Allereerst de feiten. In 2007 krijgt de makelaar opdracht om te bemiddelen. In 2019 (de woning is op dat moment nog steeds niet verkocht) vraagt de makelaar om een kopie paspoort van de verkoper en zijn partner. Na een controle zou namelijk zijn gebleken dat een kopie paspoort in het verkoopdossier ontbreekt. Daarna ontstaat een vervelende discussie met de verkoper. De verkoper weigert kortweg om een kopie van zijn legitimatiebewijs toe te sturen. Volgens de verkoper zou diens identiteit al zijn vastgesteld bij de totstandkoming van de bemiddelingsopdracht in 2007 en zou latere Wwft-regelgeving niet relevant zijn. Los daarvan zou volgens de verkoper met een vereenvoudigd cliëntonderzoek volstaan kunnen worden.
Woning uit verkoop
In haar berichtgeving erkent de makelaar (onder meer) dat er geen verplichting bestaat tot het verstrekken van een kopie identiteitsbewijs, maar dat de makelaar desondanks verplicht is tot vastlegging van een aantal gegevens uit het identiteitsbewijs. Daarbij maakt het niet uit dat de bemiddelingsovereenkomst al eerder is gesloten. Desgewenst biedt de makelaar aan om langs te komen en de benodigde (identiteits)gegevens van de verkoper vast te leggen. Echter, ook hieraan wil de verkoper niet meewerken. De makelaar ziet zich om die reden genoodzaakt de bemiddelingsovereenkomst te beëindigen en de woning uit de verkoop te halen. De verkoper is het daarmee oneens en stapt naar de rechter.
Uitspraak rechtbank
In een bodemprocedure stelt de verkoper zich op het standpunt dat de makelaar onrechtmatig heeft gehandeld en/of wanprestatie heeft gepleegd door de bemiddelingsovereenkomst eenzijdig te beëindigen en aansprakelijk is voor de door verkoper te lijden schade. De rechtbank wijst de vorderingen van de verkoper af. De verkoper laat het daar echter niet bij zitten en gaat in hoger beroep.
Uitspraak hof
Volgens het hof gaat het standpunt van verkoper, dat op grond van een vereenvoudigd onderzoek identificatie en verificatie achterwege hadden kunnen blijven, niet op. Ook in het geval van een vereenvoudigd cliëntenonderzoek moet de identiteit worden gecontroleerd en geverifieerd en moeten de identificatiegegevens worden vastgelegd (zie artikel 6 lid 4 juncto artikel 16 lid 1 en 2 Wwft).

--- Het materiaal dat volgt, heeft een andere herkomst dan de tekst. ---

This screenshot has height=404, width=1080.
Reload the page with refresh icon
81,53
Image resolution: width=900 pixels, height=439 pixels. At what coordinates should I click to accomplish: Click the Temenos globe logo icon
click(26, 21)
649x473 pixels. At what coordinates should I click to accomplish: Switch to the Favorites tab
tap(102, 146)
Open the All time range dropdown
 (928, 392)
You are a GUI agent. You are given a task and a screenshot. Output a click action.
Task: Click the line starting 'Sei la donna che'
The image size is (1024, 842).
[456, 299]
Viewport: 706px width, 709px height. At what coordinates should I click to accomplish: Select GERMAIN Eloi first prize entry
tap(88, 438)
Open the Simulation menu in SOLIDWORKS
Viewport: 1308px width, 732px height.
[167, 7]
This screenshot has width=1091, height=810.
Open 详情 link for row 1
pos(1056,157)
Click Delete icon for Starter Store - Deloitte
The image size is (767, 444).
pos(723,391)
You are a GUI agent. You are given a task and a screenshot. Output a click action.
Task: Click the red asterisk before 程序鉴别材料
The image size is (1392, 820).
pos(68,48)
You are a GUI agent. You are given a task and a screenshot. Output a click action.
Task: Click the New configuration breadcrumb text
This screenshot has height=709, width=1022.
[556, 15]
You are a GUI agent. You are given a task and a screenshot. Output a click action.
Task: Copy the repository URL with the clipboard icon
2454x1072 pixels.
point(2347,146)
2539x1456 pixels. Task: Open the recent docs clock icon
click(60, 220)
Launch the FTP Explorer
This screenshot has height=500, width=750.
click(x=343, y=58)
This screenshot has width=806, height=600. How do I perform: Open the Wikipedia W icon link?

Dat in dit geval een ongebruikelijke transactie nog niet aan de orde was, doet volgens het hof niet ter zake; de bedoelde gegevens moeten al op voorhand worden vastgelegd opdat die bij de (onverwijlde) melding kunnen worden verstrekt. Het zou contraproductief zijn als de instelling deze gegevens nog boven water zou moeten krijgen op het moment dat de noodzaak tot het doen van een melding zich al voordoet.
Het hof wil wel aannemen dat verkoper zich bij het verlenen van de opdracht in 2007 heeft moeten identificeren met een identiteitsbewijs, maar dat ook vastlegging van de identificatiegegevens heeft plaatsgevonden blijkt nergens uit. Daarbij komt dat ook als vastlegging van de identificatiegegevens in 2007 wél zou hebben plaatsgevonden, de wens van de makelaar om na ruim twaalf jaar de gegevens opnieuw te controleren en vast te leggen volkomen redelijk was. Twaalf jaar is voor een bemiddelingsovereenkomst als de onderhavige exceptioneel lang en in het licht daarvan is het gerechtvaardigd dat de makelaar (opnieuw) wilde onderzoeken en documenteren met welke partij zij te maken had. De Wwft verplicht de makelaar daartoe ook, aldus het hof.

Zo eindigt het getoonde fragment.